→ **Exercise prompt**
What lines of the listing below contain the word "computer"? Copy each of them out.

→ **Data to examine**
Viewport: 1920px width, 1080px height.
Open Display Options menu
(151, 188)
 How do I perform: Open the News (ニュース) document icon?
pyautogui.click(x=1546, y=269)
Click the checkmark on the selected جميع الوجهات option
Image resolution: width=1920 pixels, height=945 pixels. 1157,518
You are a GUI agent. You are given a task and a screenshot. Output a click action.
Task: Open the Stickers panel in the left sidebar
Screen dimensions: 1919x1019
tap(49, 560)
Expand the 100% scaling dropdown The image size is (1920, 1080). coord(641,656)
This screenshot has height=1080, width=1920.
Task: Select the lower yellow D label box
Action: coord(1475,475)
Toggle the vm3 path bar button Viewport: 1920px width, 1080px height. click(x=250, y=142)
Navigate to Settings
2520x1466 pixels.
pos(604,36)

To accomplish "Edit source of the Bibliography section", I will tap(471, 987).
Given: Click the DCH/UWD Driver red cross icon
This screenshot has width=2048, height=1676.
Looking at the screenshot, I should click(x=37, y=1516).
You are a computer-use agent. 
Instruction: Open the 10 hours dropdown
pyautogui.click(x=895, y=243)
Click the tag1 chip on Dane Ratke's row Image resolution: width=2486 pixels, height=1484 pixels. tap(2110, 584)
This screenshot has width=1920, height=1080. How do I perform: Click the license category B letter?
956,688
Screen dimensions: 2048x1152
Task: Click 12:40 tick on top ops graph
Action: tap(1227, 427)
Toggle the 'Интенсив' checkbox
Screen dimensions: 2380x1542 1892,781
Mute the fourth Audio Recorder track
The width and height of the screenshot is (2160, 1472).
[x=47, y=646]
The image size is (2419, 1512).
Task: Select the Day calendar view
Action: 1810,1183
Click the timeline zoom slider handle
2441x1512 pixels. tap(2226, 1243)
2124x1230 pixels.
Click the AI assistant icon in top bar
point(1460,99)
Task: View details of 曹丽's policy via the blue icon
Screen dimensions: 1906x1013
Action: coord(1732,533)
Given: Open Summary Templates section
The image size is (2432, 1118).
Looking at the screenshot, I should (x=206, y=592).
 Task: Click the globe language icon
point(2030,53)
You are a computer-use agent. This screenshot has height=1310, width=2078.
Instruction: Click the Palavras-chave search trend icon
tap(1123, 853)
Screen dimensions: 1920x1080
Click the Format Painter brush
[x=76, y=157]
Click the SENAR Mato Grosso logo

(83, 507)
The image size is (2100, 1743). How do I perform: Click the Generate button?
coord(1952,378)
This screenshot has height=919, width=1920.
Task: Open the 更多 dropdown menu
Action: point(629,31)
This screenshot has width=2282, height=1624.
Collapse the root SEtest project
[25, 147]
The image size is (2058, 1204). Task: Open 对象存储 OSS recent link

→ **Response to this exercise**
You are a computer-use agent. 
You are a computer-use agent. This screenshot has height=1310, width=2078.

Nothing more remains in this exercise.